**Stated task 1:**
Set down, word for word, the part of the hull simulation article that opens with the words containing "We will look" and closes with "same flotation condition.".
**Stated task 2:**
Using the hull simulation article, answer each of these on its own line:
(a) What time step size was used in the runs that started from 0 knots?
(b) How many seconds into the 20-knot run were the results taken to start the 25-knot run?
(c) About what share of run time did the 22-knot run save by starting from 20 knots?
**Stated task 3:**
Extend the hull simulation article, picking up right after its last sentence.

We are often asked if it is possible and advantageous to start a resistance run with the results of a lower speed run or a self-propelled run with the results of a lower RPM run, rather than starting from a velocity of 0 each time. This is possible, and the results below show that there is some time savings, although the savings are not large. It may be more advantageous to automate multiple speeds or RPMs using a Python script (described in a separate article), so that the simulation doesn't have to be monitored for convergence.
We will look at some examples, and then discuss the procedure.
It is important to note that this method can only be used for exactly the same hull geometry, at exactly the same flotation condition.
Resistance Analyses
Planing Hulls
First, the Eastport 32 planing hull was run at both 20 and 30 knots, in each case starting from 0 knots. Below are the settings that template provided, and the run-time to reach equilibrium based on observation of the Resistance, Heave, and Pitch (note that this is usually less than the Default Simulation Time determined by the marine template).
Simulations Starting from 0 Speed | |||
Speed | 20 | 25 | 30 |
Default Simulation Time (s) | 10 | 8 | 7 |
# of Time Steps | 2000 | 1600 | 1400 |
Time Step size (s) | 0.005 | 0.005 | 0.005 |
Simulation Time to Convergence (s) | 6.5 | 6 | 5 |
Clock time to convergence (hours) | 14.5 | 15 | 12.5 |
20 knots, starting from 0 knots:
25 knots, starting from 0 knots:
30 knots, starting from 0 knots.
Next, a simulation was run at 25 knots starting with the results from 6.5 seconds into the 20-knot run. When that had converged, a simulation was run at 30 knots, starting with the results from 6 seconds into the 25-knot run.
While the run accelerating from 20 knots to 25 knots took about 5 seconds to converge, starting from 0 and accelerating to 25 knots took about 5.5 seconds, so there was about 10% savings in simulation time savings by using the previous run. Similarly, starting the 30 knot run from 25 knots saved about 10% in simulation time.
Simulations Starting from Previous Speed | |||
Speed | 20 (from 0) | 25 (from 20) | 30 (from 25) |
Default Simulation Time (s) | 10 | 8 | 7 |
# of Time Steps | 2000 | 1600 | 1400 |
Time Step size | 0.005s | 0.005s | 0.005 |
Simulation Time to Convergence | 6.5 | 5 | 4.5 |
Clock time to convergence (hours) | 14.5 | 13 | 9 |
25 knots, starting from 20 knots:
30 knots, starting from 25 knots:
What if the speed increase is not as large? To investigate that, we ran an analysis at 22 knots, starting from 20:
From this, we can see that the convergence from 0 to 20 took about 6.5 seconds, as previously noted. The 22-knot run was begun at 7.75 seconds, and took about 6 seconds to converge, saving about 8% in run time.

**Material supplied:**
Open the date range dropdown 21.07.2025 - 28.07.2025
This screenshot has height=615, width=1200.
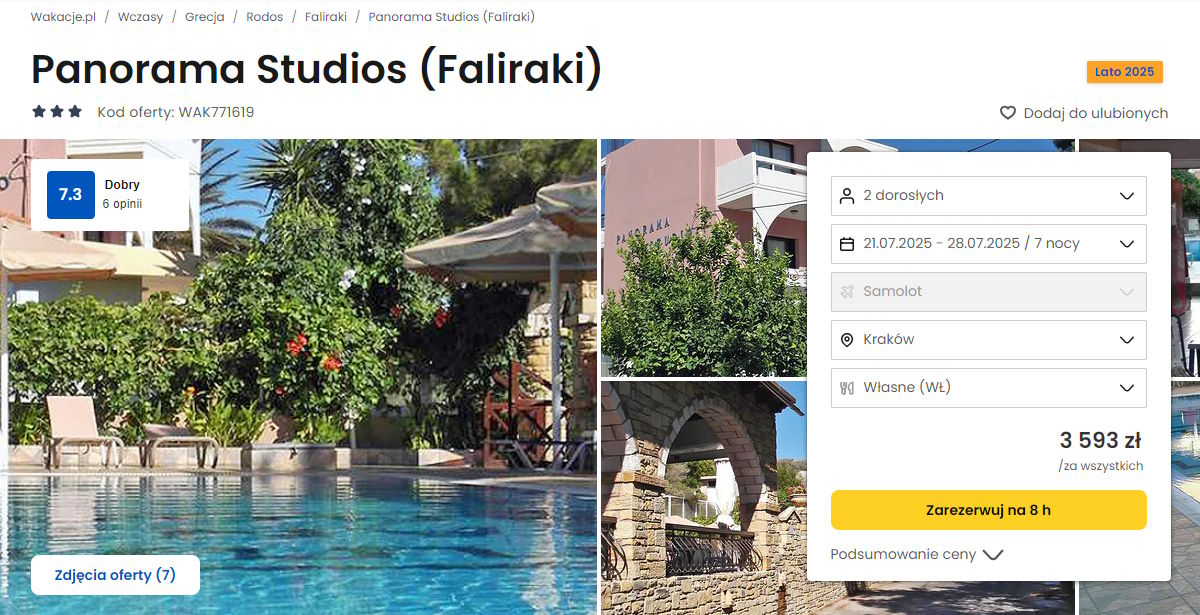pyautogui.click(x=989, y=244)
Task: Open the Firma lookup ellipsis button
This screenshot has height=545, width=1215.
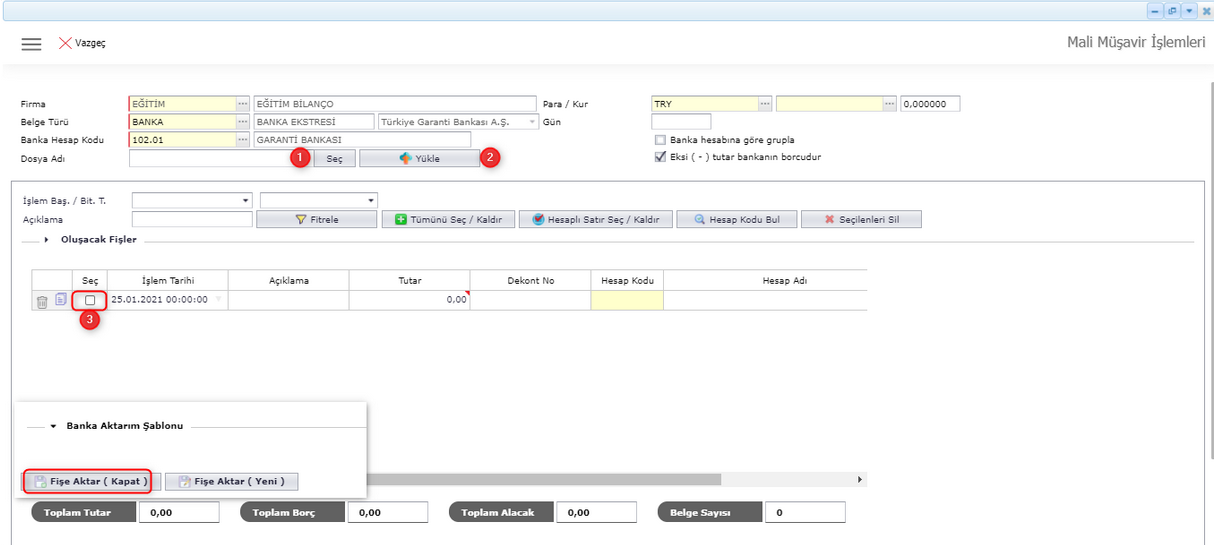Action: 242,104
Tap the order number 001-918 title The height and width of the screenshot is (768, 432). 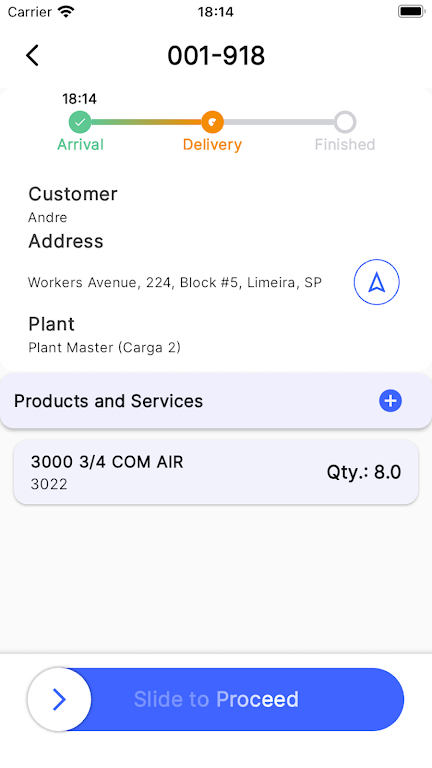[216, 55]
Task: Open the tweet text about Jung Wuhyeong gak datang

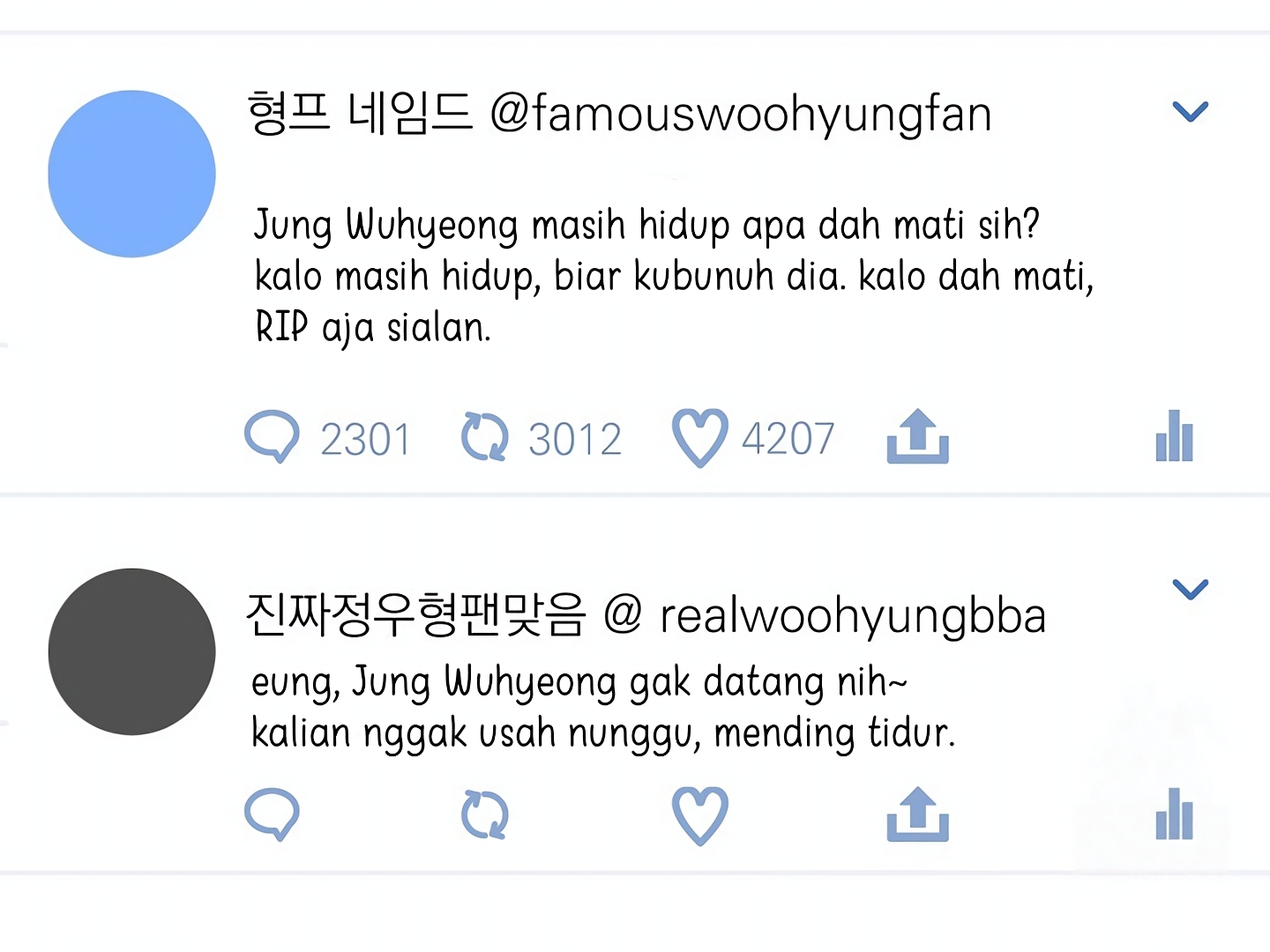Action: click(603, 708)
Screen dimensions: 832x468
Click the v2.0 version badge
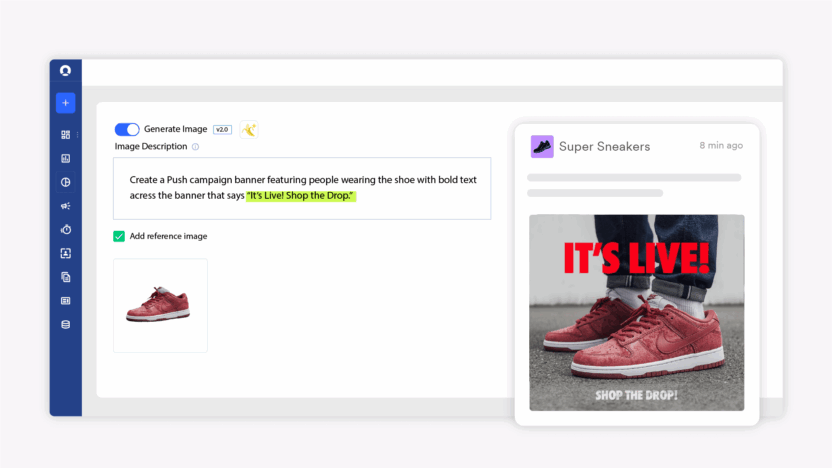(x=222, y=129)
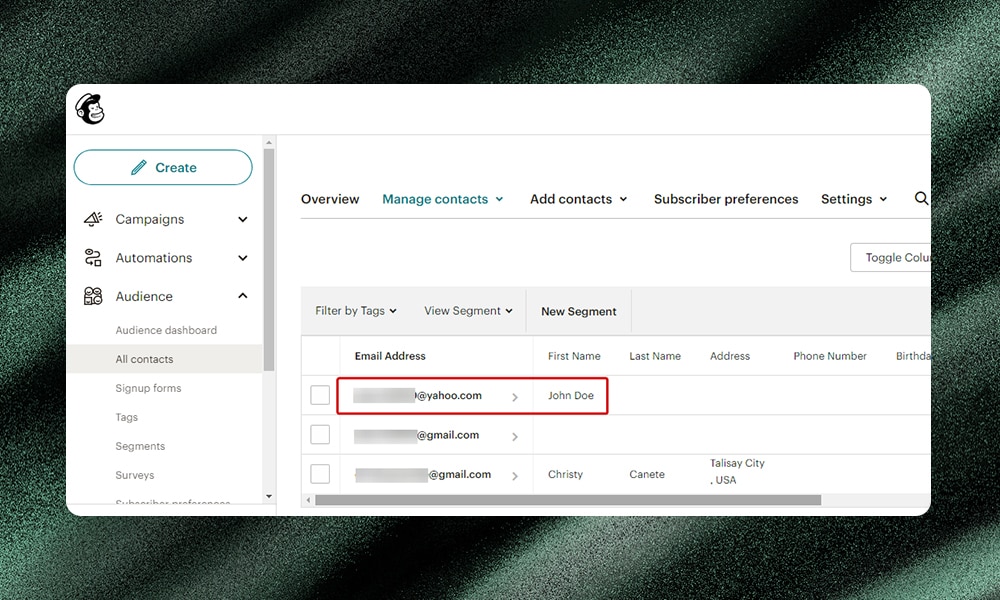Click the Automations icon in the sidebar
Viewport: 1000px width, 600px height.
click(x=92, y=257)
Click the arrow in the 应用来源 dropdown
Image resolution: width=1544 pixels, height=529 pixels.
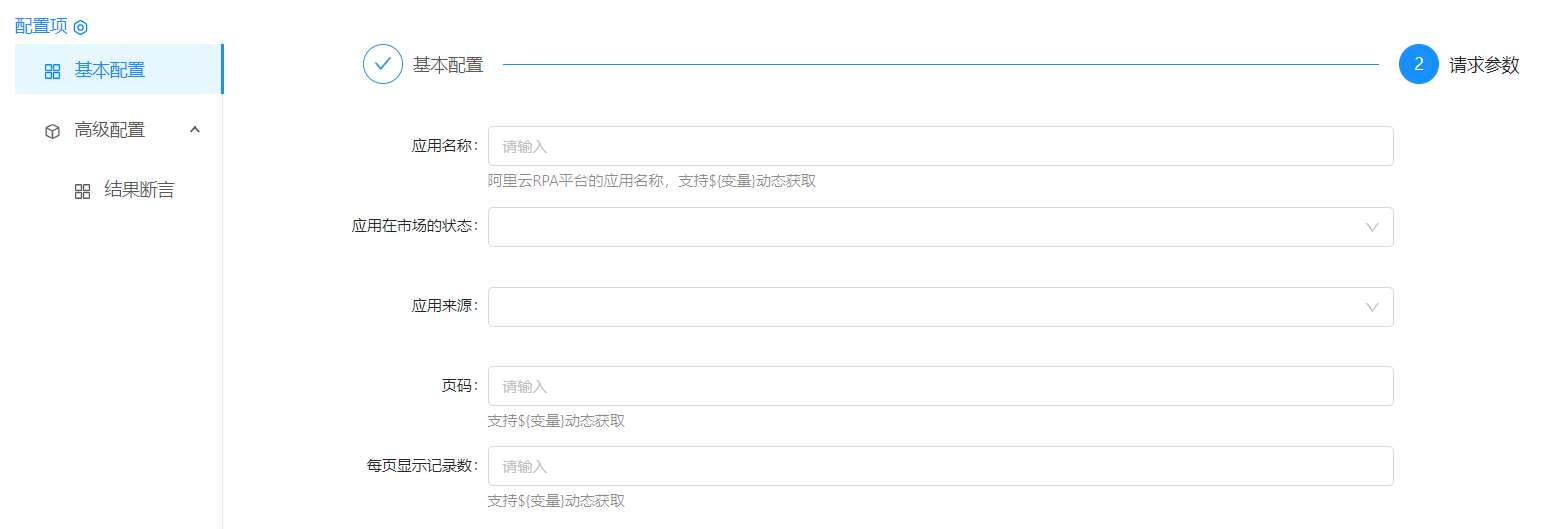point(1372,307)
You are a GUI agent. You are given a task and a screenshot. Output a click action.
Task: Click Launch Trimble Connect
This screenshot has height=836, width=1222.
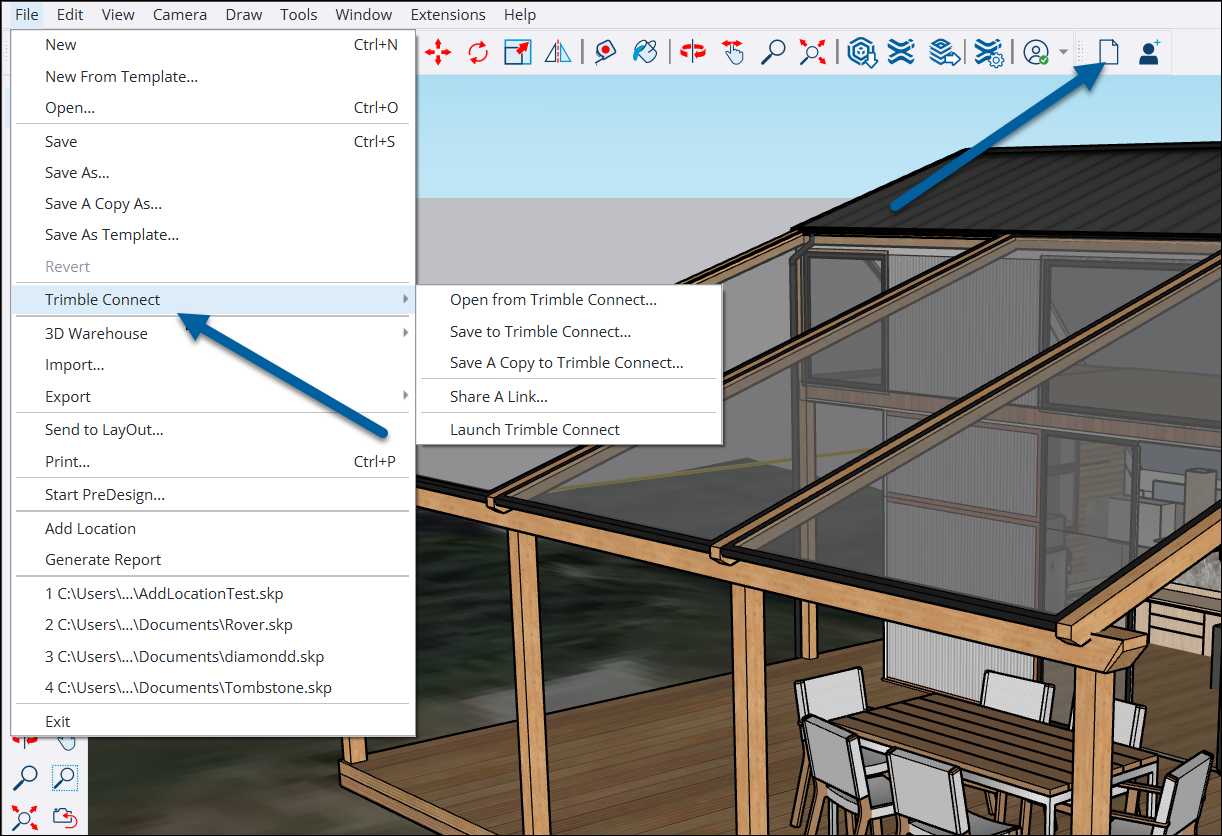[x=535, y=429]
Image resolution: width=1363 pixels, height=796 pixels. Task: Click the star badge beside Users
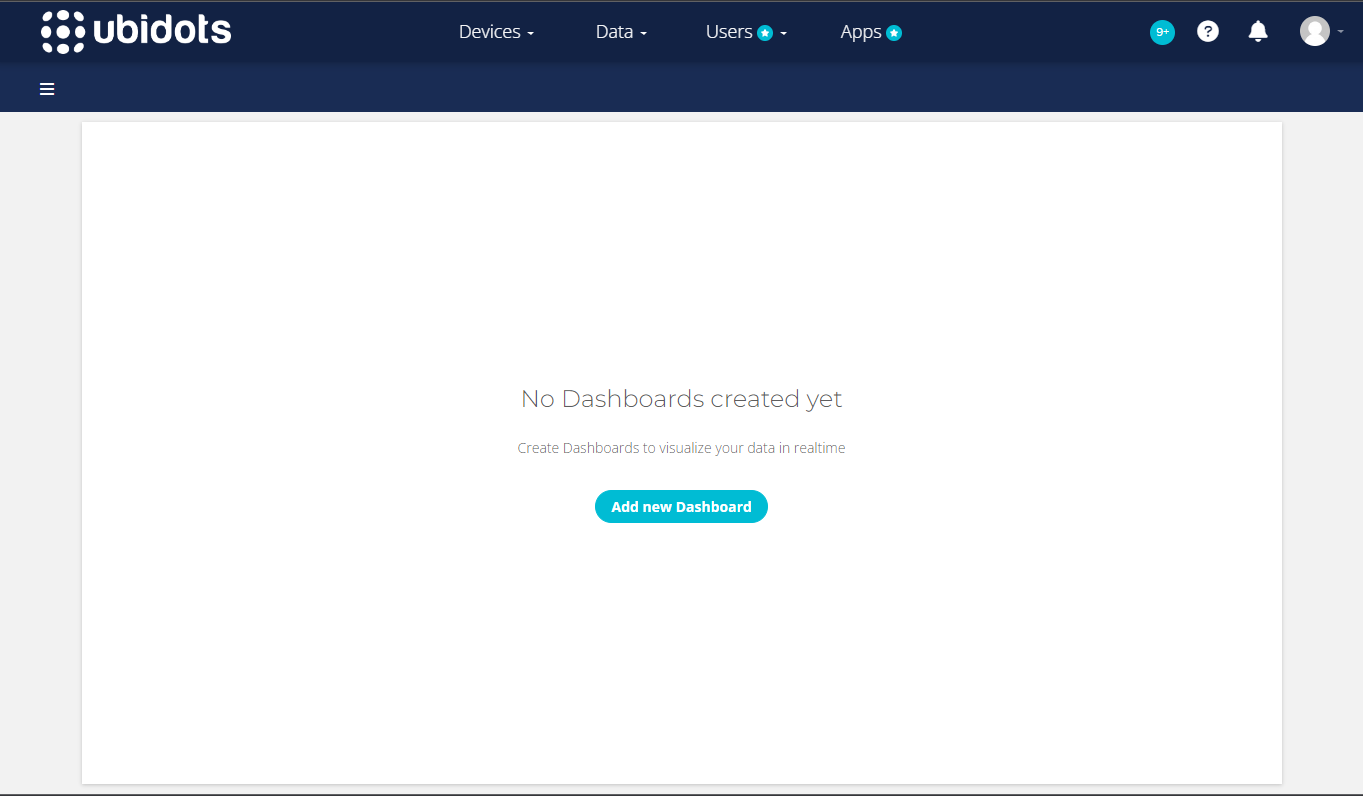tap(763, 31)
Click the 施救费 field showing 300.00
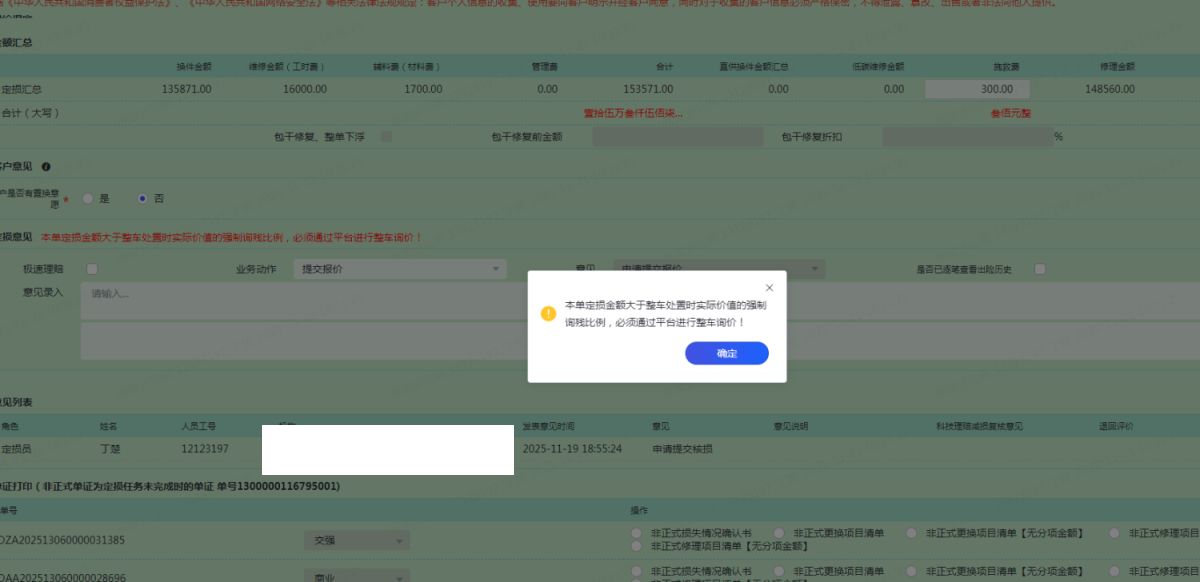The image size is (1200, 582). pyautogui.click(x=976, y=89)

**Result 1:**
We will look at some examples, and then discuss the procedure.
It is important to note that this method can only be used for exactly the same hull geometry, at exactly the same flotation condition.

**Result 2:**
(a) 0.005 seconds
(b) 6.5 seconds
(c) About 8%

**Result 3:**
Perhaps the rapid acceleration makes the situation worse, by making the model take longer to come to equilibrium. To see if a more gradual acceleration would reduce the time that it takes to reach equilibrium, we tried an acceleration function that would gradually increase for a period, and then gradually decrease as the new speed was being reached. In this case, a logistic function was used over the period of 1 second from 7.5 to 8.5 seconds, resulting in this speed profile:
Pitch and Heave converged at about 14 seconds, or a 6.5 second convergence time. This is actually longer than it took to converge with a 0.1 second linear acceleration period.
Displacement Hulls
Compared to planing hulls, displacement hulls have less natural dynamic stabilizing forces, and it takes longer for the Heave and Pitch oscillations due to acceleration to settle out. To study the possibility of saving time by accelerating from one speed to the next, rather than starting from rest for each analysis, we did multiple runs for an example 160m ship, at 10 knots and 15 knots (corresponding to Froude numbers of 0.13 and 0.20 respectively). Then, the 15-knot run was repeated, but this time it was accelerated to 15 knots starting with the converged results of the 10-knot run.
Simulations Starting from 0 Speed | ||
Speed | 10 | 15 |
Default Simulation Time (s) | 480 | 330 |
# of Time Steps | 3840 | 1320 |
Time Step size (s) | 0.125 | 0.25 |
Simulation Time to Convergence (s) | 250 | 120 |
Clock time to convergence (hours) | 8.33 | 3.25 |
10 Knots, starting from 0:
15 knots, starting from 0:
Simulations Starting from Previous Speed | ||
Speed | 15 (from 0) | 15 (from 10) |
Default Simulation Time (s) | 330 | 330 |
# of Time Steps | 1320 | 1320 |
Time Step size | 0.25 | 0.25 |
Simulation Time to Convergence | 120 | 100 |
Clock time to convergence (hours) | 3.25 | 3.15 |
Determining convergence on this type of run is a matter of interpretation, as there are normally low frequency oscillations in the heave, pitch, and resistance time histories. But this example indicates that there is not a significant time savings to be had by starting an analysis by accelerating from a lower speed.
Self-propelled Analyses
Planing Vessels
First, the Eastport 32 planing hull was run at both 1500 and 2200 RPM, in each case starting from 0 speed. Below are the settings that template provided, and the run-time to reach equilibrium based on observation of the Resistance, Heave, and Pitch (note that this is usually less than the Default Simulation Time determined by the marine template, but in the case of 1500 RPM it required more than the template initially suggested).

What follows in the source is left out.